■ Extract
Date/Time
Date(s) - June 7, 2022
8:00 pm - 10:00 pm

Location
The Lyric


Here Song: Sound compositions to map the land

June 7 at The Lyric outdoor stage and screen, 1209 N. College Avenue. Doors open at 8 p.m.; program begins at 8:30 p.m.

Free and open to all (suggested donation).

Join us at The Lyric for this special, multimedia presentation from Here Song: Sound compositions to map the land!

This Here Song performance features artwork by multidisciplinary artist Cannupa Hanska Luger, original musical composition by Colorado State University master of music candidate in education and composition Jake DiFebo, and drone footage of the Cache la Poudre River by photographer Chris Reilmann.

■ Data segment
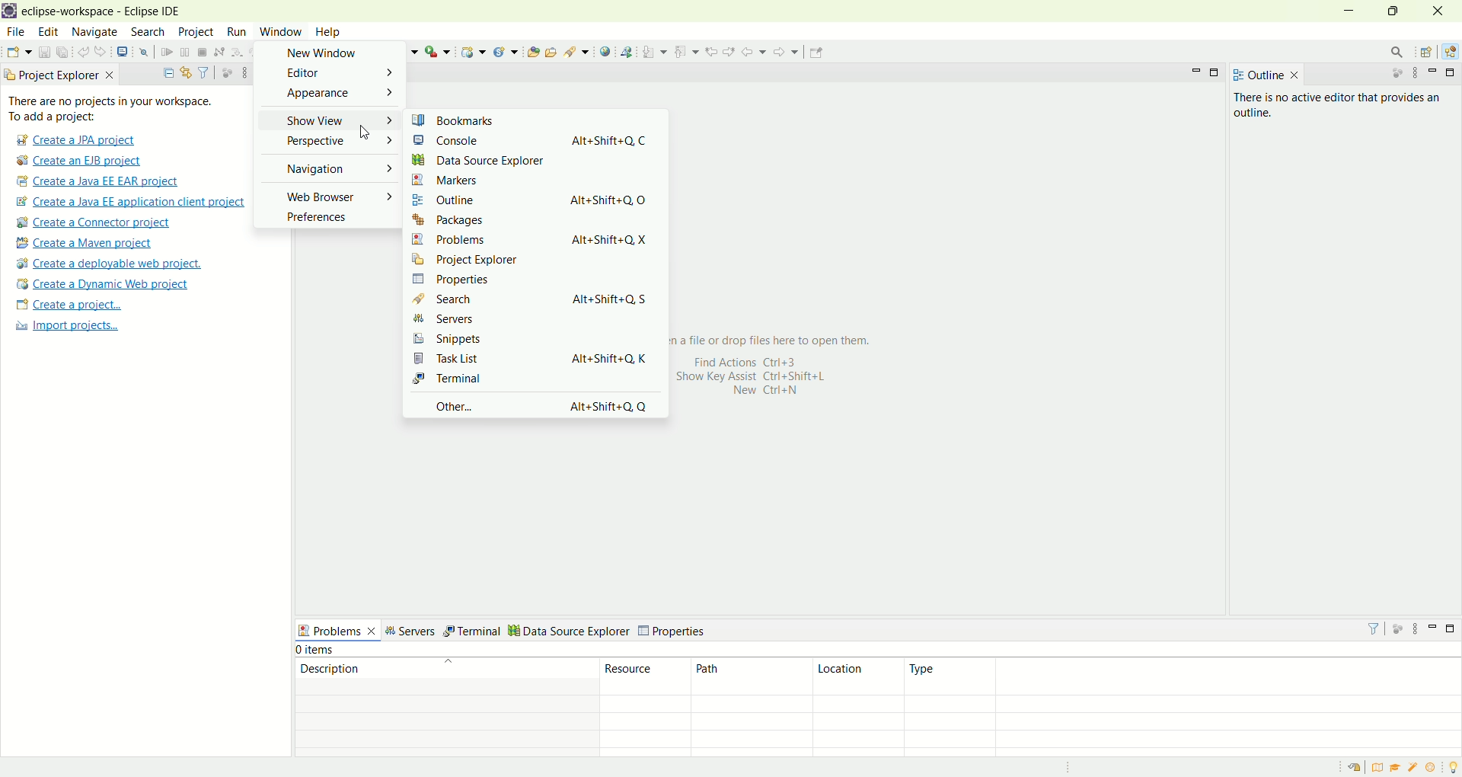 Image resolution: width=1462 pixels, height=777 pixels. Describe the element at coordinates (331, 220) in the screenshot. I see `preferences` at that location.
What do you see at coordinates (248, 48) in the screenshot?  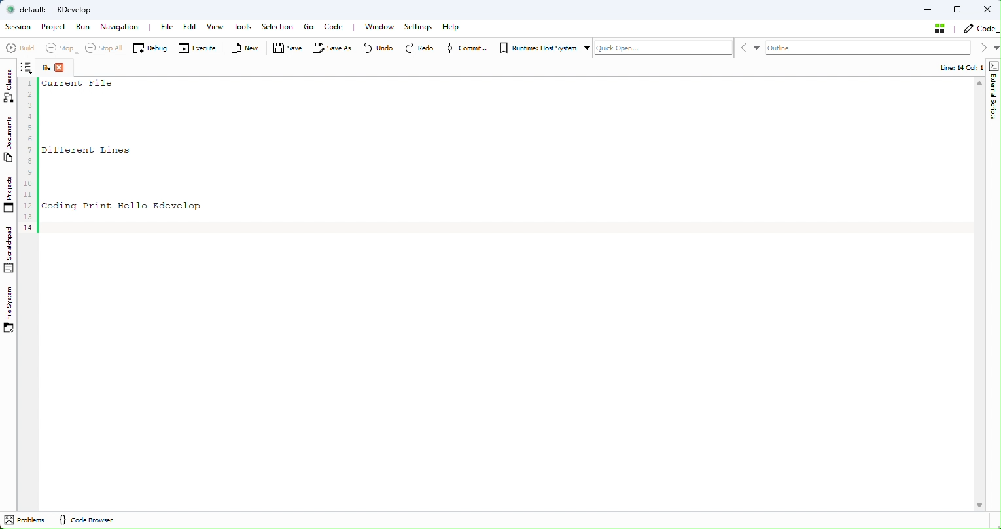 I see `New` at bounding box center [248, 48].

■ Goal 1
Using the Here Song announcement, decide whether each statement agrees with it: (a) Doors open at 8:30 p.m. (b) Admission is free. (c) The drone footage shows the Cache la Poudre River. For each, answer yes or no and quote the words from the announcement that decide it.
■ Goal 2
Turn the paragraph of the Here Song announcement beginning "This Here Song performance features" into a short list that keeps its main facts.
■ Goal 3
Carry the Here Song announcement forward, starting after its last sentence.
The listing plays no part in this work.

■ Exercise result 1
(a) No: "Doors open at 8 p.m.; program begins at 8:30 p.m."
(b) Yes: "Free and open to all (suggested donation)."
(c) Yes: "drone footage of the Cache la Poudre River by photographer Chris Reilmann"

■ Exercise result 2
The Here Song performance features:
- Artwork by multidisciplinary artist Cannupa Hanska Luger
- An original musical composition by Jake DiFebo, a Colorado State University master of music candidate in education and composition
- Drone footage of the Cache la Poudre River by photographer Chris Reilmann

■ Exercise result 3
Luger will introduce and present Here Song: Sound compositions to map the land before joining composer DiFebo for a conversation with audience Q&A. The evening will close with a screening of Luger’s digital video and “time jump” titled Shadow holding shape to experience the energy of the sun, from the artist’s Future Ancestral Technologies series

Shadow holding shape and other works from Luger’s Future Ancestral Technologies were included in last year’s exhibition Reclamation: Recovering Our Relationship with Place at the Gregory Allicar Museum of Art, from July 7 to September 19, 2021. The exhibition—curated by associate professor of painting Erika Osborne—was part of the worldwide art project Extraction: Art on the Edge of the Abyss.

 


Here Song: Sound compositions to map the land, artwork statement
Concept artist: Cannupa Hanska Luger

Here Song connects human beings back to place through sound compositions which map the land.

Here Song is an ongoing series of projects related to Indigenous customary practices by multidisciplinary artist Cannupa Hanska Luger.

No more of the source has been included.